Отвечать было трудно. Бертяеву, похоже, можно доверять, но форсировать разговор Бен не имел права.
– Я… Я не могу сейчас вам ответить. Пока, во всяком случае, нет. Мы можем оказывать лишь гуманитарную помощь.
– Например, спасти от голодной смерти? – Их глаза встретились, и молодому человеку стало не по себе.
– У вас… люди умирают от голода?
– Час назад я был в гостях у сына одного моего давнего знакомого. Его самого давно нет в живых, погиб еще в восемнадцатом. Сын его – талантливый художник, но ему очень не повезло. Неплохо начал, были персональные выставки, но год назад его фамилию упомянули в статье «Художники-пачкуны». Не читали?

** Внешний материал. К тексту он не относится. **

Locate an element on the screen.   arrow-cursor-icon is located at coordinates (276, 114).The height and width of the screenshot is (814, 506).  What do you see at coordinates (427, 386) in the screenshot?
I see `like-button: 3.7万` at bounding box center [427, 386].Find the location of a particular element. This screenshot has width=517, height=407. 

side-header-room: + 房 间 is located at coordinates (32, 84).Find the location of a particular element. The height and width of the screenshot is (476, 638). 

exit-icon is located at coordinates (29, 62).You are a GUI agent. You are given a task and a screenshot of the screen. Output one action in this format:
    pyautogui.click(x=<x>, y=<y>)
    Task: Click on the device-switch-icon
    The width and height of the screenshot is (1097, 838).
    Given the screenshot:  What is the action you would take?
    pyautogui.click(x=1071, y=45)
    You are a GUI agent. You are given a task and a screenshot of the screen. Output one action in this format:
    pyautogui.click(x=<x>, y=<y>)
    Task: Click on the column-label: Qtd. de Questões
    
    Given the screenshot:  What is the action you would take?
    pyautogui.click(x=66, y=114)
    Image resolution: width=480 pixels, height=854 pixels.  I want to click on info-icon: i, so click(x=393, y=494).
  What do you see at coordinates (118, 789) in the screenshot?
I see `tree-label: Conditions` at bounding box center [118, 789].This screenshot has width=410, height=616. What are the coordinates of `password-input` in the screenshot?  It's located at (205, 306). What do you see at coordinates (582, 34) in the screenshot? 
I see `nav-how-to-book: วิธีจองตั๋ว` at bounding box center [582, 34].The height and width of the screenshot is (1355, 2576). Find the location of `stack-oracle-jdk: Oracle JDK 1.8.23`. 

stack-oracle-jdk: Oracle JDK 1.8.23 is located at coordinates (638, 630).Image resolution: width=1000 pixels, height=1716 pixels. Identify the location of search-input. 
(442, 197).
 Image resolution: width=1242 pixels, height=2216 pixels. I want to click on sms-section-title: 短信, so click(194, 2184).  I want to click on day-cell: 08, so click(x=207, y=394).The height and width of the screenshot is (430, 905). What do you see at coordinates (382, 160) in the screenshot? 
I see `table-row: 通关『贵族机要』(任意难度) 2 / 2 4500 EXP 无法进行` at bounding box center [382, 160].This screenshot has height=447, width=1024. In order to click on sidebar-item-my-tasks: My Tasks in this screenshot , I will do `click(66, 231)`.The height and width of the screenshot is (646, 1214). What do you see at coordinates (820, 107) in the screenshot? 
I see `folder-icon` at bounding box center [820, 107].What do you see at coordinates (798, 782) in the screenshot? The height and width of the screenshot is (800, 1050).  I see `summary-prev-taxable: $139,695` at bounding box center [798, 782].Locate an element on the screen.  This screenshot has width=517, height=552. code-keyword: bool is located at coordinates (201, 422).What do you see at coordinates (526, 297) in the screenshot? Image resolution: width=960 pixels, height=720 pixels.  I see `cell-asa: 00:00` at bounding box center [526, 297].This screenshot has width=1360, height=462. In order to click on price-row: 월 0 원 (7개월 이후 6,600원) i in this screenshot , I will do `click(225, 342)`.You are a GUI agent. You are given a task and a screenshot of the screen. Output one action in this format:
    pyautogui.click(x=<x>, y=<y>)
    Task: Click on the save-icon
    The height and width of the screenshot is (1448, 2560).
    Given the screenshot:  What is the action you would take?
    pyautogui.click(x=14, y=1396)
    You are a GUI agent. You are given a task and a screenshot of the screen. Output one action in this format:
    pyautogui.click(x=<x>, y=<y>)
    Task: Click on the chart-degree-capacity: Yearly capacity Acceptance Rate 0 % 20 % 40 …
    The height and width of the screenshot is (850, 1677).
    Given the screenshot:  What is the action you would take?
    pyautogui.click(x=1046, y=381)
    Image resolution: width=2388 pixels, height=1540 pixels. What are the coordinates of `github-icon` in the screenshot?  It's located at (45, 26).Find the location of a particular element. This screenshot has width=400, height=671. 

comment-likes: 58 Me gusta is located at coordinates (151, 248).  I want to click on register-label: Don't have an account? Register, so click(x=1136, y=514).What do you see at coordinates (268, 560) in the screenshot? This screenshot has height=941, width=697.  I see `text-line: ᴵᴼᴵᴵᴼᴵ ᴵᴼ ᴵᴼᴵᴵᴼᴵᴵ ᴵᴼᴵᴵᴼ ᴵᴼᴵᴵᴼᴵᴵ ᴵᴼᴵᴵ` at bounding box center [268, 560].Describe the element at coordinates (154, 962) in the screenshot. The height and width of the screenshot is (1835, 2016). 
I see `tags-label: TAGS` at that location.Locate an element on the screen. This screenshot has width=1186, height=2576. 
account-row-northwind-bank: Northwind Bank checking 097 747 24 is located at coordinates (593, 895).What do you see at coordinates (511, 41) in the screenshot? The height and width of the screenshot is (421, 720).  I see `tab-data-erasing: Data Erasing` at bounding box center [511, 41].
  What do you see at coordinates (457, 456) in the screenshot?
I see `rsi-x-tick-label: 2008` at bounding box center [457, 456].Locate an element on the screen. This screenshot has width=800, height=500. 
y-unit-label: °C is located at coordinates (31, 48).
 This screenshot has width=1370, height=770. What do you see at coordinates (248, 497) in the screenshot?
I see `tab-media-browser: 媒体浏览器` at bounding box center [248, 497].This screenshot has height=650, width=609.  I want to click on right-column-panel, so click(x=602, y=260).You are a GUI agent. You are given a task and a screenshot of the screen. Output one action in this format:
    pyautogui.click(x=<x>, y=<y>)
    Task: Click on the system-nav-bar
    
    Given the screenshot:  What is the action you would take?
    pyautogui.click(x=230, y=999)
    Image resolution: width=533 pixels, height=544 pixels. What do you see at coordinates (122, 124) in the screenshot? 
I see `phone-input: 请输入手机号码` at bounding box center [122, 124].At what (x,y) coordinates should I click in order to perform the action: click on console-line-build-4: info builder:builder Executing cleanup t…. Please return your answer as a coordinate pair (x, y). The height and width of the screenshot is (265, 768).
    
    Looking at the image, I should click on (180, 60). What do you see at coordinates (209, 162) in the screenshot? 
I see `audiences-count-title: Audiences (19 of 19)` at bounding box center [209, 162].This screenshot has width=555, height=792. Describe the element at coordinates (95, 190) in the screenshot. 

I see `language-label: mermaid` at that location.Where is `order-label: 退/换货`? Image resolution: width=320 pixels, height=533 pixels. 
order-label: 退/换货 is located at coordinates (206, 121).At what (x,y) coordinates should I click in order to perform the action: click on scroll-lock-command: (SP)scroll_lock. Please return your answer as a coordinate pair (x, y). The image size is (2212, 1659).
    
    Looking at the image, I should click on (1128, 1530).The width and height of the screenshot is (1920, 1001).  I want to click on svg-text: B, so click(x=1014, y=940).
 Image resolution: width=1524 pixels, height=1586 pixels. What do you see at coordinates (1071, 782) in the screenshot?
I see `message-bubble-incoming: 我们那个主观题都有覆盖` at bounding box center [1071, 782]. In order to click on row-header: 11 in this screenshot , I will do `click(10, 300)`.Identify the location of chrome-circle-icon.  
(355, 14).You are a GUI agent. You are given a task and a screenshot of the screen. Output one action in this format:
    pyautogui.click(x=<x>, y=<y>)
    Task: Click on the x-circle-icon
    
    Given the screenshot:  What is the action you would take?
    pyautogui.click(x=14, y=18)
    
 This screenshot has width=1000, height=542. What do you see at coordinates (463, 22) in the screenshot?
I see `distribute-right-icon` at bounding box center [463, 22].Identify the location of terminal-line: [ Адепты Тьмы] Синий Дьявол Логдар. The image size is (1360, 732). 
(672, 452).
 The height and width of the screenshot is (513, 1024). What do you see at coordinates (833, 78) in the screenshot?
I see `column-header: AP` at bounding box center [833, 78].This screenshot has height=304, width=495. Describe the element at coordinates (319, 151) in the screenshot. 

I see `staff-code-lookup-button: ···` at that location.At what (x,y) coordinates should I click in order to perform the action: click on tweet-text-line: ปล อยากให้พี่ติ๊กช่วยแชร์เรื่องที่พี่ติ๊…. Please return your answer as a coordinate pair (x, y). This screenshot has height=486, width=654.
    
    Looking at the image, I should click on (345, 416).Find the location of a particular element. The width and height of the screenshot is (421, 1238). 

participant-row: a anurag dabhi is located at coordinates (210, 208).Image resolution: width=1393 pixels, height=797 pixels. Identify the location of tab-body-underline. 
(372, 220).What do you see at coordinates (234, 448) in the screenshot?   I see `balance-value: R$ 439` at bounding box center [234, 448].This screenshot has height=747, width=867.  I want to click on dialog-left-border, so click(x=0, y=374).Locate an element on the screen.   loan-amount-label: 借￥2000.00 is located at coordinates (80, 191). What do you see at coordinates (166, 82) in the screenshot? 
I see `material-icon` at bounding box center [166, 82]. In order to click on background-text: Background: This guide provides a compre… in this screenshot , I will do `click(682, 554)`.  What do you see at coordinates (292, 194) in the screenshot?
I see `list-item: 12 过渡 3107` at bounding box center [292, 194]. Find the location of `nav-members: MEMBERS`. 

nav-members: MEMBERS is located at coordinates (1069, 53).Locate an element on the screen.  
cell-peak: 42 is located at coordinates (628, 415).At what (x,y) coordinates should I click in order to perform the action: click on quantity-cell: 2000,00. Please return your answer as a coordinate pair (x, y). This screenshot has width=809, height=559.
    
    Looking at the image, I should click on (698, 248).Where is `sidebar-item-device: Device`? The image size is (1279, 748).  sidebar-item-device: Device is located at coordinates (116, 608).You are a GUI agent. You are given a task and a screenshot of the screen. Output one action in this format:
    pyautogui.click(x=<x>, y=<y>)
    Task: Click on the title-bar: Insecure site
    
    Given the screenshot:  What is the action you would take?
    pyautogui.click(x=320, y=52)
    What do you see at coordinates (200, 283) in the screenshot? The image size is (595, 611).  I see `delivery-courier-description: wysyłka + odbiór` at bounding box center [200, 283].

– Нет, – удивился Бен. – Это что, фельетон? Бертяев вздохнул:
– Да, господин Бенкендорф, вам придется долго изучать нашу, так сказать, действительность… Ну, с поэмой Гатунского вы хоть ознакомились?
– Не успел… Но я понял, это – что-то из детской литературы. Жизнь ваших бойскаутов?
– Почитайте. – Афанасий Михайлович протянул Бену журнал. – Тогда вам станет немного понятнее. Так вот, этот молодой человек остался один. Картин у него уже не покупали, заказчики исчезли… Знакомые тоже, как это бывает, поспешили забыть. Ну, я и кое-кто еще немного помогаем, но он болен. На лечение нужны деньги – и очень большие.
– Понял, – прервал его Бен. – Где он живет?
– Вы ему действительно поможете? – Тон был настолько очевиден, что Бен даже обиделся.
– Ну, господин Бертяев! Зачем вы так? Мы поможем ему, конечно. Но нам надо разобраться. Для начала просто познакомиться с людьми…
– Приходите ко мне завтра, – улыбнулся Афанасий Михайлович. – В четыре часа. Будут люди интересные и не очень. Вид у вас нездешний, так что я намекну, что вы иностранец. Уточнять не буду, хватит и этого. Где я живу, вы, наверно, знаете?
– Да. Спасибо. – Бен встал, решив, что пора уходить. – Только скажите адрес этого художника…
Выслушав адрес, Бен распрощался и вышел в коридор. Идти на обсуждение поэмы о пионере Морозове расхотелось. Надо было побыть одному…
Уходить из теплого дома на промозглую улицу не хотелось, и молодой человек начал не спеша прогуливаться по коридорам, благо народ успел разойтись и ни в холле, ни поблизости почти никого не было. Бен с интересом разглядывал портреты совершенно неизвестных ему знаменитостей, читал нравоучительные высказывания вождей на стенах, а заодно ознакомился с вывешенным на самом видном месте списком очередников на жилплощадь. Странная, чужая жизнь… Бен быстро припомнил сказанное за столиком, сообразив, что Бертяев явно на что-то намекал… «Безумцы», которые могут попросить помощи… Невинные люди, которых арестовывают и которых еще можно спасти… Едва ли это сказано случайно. Странно, что Бертяев так, с ходу, поверил ему. Правда, он мог слыхать о Тускуле, да и письмо послужило надежной верительной грамотой. А может, известный драматург неплохо знал людей и сразу понял, что далекий потомок начальника Третьего Отделения не имеет к нынешним жандармам ни малейшего отношения.